MATERIAL SHOWN:
----

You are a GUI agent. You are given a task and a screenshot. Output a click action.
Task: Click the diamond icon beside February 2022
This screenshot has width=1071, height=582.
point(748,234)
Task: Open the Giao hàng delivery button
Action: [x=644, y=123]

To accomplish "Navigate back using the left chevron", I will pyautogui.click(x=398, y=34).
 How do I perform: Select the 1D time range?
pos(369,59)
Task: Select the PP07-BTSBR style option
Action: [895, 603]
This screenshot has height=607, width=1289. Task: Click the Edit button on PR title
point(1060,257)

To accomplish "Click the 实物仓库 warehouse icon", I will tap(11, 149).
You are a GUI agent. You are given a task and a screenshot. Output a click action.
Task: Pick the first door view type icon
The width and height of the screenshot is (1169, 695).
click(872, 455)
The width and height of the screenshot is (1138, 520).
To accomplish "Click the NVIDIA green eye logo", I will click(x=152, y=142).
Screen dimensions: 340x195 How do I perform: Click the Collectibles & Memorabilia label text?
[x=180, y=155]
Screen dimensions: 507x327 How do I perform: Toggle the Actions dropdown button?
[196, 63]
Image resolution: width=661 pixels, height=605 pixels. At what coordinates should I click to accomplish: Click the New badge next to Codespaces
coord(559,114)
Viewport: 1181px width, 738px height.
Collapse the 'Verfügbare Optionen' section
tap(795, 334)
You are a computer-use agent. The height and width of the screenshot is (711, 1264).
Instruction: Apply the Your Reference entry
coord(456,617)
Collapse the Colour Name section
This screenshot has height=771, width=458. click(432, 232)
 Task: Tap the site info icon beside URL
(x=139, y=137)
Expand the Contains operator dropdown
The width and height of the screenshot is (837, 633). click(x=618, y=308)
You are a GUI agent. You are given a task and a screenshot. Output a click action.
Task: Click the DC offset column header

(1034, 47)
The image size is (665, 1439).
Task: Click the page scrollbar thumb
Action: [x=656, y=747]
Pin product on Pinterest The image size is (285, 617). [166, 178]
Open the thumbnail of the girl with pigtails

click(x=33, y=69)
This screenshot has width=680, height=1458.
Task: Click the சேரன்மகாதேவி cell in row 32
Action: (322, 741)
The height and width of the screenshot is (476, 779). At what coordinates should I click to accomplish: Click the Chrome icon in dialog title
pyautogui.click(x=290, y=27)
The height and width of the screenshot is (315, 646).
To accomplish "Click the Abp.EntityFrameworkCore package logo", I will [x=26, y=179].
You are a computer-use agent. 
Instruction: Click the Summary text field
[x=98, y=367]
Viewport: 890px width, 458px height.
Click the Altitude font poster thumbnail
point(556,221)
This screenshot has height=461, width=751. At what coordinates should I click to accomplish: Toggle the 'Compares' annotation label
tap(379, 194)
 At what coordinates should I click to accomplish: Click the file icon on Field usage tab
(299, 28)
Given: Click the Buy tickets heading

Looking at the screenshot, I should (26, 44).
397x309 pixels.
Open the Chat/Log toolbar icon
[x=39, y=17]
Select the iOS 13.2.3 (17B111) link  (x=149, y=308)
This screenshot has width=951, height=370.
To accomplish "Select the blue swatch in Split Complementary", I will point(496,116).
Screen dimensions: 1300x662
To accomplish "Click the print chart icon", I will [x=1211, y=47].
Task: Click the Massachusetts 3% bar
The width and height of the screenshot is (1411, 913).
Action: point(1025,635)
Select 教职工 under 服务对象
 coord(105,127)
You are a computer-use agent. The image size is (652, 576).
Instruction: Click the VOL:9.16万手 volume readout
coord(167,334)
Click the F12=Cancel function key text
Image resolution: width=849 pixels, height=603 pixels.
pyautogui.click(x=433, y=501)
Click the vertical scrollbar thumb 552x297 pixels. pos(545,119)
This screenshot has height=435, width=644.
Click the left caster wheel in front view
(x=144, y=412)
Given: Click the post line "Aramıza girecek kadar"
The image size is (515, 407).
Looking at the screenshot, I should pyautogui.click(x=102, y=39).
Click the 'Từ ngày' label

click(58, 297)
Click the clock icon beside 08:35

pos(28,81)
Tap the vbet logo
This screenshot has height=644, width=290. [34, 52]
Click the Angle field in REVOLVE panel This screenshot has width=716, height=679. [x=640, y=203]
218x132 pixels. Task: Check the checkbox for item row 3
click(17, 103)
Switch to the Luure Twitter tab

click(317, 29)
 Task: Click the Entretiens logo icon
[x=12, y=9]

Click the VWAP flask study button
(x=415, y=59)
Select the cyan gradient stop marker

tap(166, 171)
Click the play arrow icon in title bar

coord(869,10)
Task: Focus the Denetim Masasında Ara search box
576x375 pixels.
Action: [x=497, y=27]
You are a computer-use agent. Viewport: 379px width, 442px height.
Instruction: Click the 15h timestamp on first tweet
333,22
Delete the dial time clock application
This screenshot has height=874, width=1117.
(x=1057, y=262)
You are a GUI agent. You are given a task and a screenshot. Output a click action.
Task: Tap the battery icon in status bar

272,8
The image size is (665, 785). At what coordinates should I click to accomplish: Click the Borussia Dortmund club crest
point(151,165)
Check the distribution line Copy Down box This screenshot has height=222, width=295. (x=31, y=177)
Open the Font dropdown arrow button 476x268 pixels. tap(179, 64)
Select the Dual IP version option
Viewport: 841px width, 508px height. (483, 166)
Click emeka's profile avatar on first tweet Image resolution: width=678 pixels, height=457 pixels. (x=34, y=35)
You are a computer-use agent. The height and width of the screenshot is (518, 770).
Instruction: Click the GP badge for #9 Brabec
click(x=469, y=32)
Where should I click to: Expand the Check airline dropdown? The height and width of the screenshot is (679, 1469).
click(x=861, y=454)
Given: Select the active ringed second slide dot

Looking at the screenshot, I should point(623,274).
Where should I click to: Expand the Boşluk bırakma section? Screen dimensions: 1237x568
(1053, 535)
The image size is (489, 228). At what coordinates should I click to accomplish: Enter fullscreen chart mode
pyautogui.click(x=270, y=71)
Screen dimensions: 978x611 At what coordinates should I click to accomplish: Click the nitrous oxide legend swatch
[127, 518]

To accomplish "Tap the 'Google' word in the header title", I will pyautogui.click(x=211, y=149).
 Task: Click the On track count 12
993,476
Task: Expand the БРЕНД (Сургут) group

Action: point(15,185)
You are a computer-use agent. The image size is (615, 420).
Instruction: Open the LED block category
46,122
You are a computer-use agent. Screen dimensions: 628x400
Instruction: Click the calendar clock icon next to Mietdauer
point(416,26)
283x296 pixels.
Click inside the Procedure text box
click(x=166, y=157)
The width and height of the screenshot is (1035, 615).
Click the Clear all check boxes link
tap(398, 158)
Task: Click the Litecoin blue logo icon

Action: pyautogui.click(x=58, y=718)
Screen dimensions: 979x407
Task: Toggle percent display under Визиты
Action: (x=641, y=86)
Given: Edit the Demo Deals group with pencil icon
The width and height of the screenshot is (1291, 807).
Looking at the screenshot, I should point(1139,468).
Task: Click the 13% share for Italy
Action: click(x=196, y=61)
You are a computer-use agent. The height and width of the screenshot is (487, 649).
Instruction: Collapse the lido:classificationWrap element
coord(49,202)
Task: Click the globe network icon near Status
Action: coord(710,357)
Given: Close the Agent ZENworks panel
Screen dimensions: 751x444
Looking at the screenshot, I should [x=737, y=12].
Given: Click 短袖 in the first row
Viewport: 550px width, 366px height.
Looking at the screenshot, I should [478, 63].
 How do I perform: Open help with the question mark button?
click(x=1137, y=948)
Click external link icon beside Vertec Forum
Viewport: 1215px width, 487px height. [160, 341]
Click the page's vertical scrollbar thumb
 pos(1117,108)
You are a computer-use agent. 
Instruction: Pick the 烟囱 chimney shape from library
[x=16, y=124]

----

WHAT TO WORK ON:
Would you please return all lines from the listing above that contain "panel"?

RESULT:
Click the Angle field in REVOLVE panel This screenshot has width=716, height=679. [x=640, y=203]
Given: Close the Agent ZENworks panel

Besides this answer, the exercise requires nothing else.